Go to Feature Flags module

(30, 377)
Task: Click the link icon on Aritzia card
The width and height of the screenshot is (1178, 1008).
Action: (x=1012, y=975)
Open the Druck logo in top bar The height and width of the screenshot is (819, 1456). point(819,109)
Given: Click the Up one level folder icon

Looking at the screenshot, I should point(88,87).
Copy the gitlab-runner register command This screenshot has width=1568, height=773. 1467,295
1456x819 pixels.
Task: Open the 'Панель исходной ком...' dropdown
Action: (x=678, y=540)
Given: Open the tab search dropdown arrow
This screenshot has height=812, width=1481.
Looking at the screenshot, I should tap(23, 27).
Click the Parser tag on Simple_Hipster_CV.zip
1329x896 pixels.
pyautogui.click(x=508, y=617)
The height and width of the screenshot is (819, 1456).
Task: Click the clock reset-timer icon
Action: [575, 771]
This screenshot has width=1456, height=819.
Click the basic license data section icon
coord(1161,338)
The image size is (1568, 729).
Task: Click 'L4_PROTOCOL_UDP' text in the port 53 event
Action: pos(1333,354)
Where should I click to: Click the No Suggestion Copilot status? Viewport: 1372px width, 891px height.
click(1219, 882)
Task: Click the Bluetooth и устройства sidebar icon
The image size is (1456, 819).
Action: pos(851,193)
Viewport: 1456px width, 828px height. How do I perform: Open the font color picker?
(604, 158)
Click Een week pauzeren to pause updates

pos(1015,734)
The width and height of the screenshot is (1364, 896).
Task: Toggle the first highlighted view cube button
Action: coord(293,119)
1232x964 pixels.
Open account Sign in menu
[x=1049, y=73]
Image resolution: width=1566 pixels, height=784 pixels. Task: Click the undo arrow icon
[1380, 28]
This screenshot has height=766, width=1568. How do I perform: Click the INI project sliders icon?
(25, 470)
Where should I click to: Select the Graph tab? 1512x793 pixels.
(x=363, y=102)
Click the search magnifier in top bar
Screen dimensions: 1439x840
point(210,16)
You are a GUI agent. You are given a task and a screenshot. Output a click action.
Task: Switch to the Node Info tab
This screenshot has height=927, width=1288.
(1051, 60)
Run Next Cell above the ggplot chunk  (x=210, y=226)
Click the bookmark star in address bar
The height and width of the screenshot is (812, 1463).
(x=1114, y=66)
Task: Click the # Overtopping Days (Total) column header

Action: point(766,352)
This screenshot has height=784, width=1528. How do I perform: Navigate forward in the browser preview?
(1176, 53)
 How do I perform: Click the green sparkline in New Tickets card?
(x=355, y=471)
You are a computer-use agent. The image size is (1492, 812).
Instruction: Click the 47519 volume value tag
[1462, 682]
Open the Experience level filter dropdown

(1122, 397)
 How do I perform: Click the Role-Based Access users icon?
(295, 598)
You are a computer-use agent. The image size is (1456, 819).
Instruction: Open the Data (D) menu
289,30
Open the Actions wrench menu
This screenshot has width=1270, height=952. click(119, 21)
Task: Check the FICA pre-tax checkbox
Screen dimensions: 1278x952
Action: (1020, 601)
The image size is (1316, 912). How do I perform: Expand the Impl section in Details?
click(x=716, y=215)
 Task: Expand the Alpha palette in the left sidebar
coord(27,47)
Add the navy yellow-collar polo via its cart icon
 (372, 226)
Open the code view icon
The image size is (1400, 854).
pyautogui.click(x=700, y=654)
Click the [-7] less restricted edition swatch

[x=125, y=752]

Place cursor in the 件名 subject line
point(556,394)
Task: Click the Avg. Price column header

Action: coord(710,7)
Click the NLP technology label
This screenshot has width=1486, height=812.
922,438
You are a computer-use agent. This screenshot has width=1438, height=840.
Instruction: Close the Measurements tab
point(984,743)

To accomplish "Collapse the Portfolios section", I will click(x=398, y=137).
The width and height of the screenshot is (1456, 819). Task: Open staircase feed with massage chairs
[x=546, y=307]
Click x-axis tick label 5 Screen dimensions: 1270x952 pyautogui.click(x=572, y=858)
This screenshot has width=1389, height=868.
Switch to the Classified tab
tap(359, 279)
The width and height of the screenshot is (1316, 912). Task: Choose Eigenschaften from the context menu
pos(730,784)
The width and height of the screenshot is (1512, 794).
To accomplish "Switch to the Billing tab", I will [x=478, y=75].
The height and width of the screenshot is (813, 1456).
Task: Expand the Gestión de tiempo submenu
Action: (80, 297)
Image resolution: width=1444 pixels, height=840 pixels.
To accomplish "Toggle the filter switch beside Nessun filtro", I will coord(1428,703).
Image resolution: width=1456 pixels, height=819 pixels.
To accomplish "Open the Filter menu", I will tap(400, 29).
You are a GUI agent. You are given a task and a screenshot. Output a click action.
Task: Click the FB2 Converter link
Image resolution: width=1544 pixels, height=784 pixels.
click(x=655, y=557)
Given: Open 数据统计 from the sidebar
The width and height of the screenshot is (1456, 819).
● ● ● ●
### Assignment
In the material above, find the line containing "Task: Expand the Alpha" and the line containing "This screenshot has width=1389, height=868.", then write out exactly those two lines and every line between them, and nothing more.

### The completed task
 Task: Expand the Alpha palette in the left sidebar
coord(27,47)
Add the navy yellow-collar polo via its cart icon
 (372, 226)
Open the code view icon
The image size is (1400, 854).
pyautogui.click(x=700, y=654)
Click the [-7] less restricted edition swatch

[x=125, y=752]

Place cursor in the 件名 subject line
point(556,394)
Task: Click the Avg. Price column header

Action: coord(710,7)
Click the NLP technology label
This screenshot has width=1486, height=812.
922,438
You are a computer-use agent. This screenshot has width=1438, height=840.
Instruction: Close the Measurements tab
point(984,743)

To accomplish "Collapse the Portfolios section", I will click(x=398, y=137).
The width and height of the screenshot is (1456, 819). Task: Open staircase feed with massage chairs
[x=546, y=307]
Click x-axis tick label 5 Screen dimensions: 1270x952 pyautogui.click(x=572, y=858)
This screenshot has width=1389, height=868.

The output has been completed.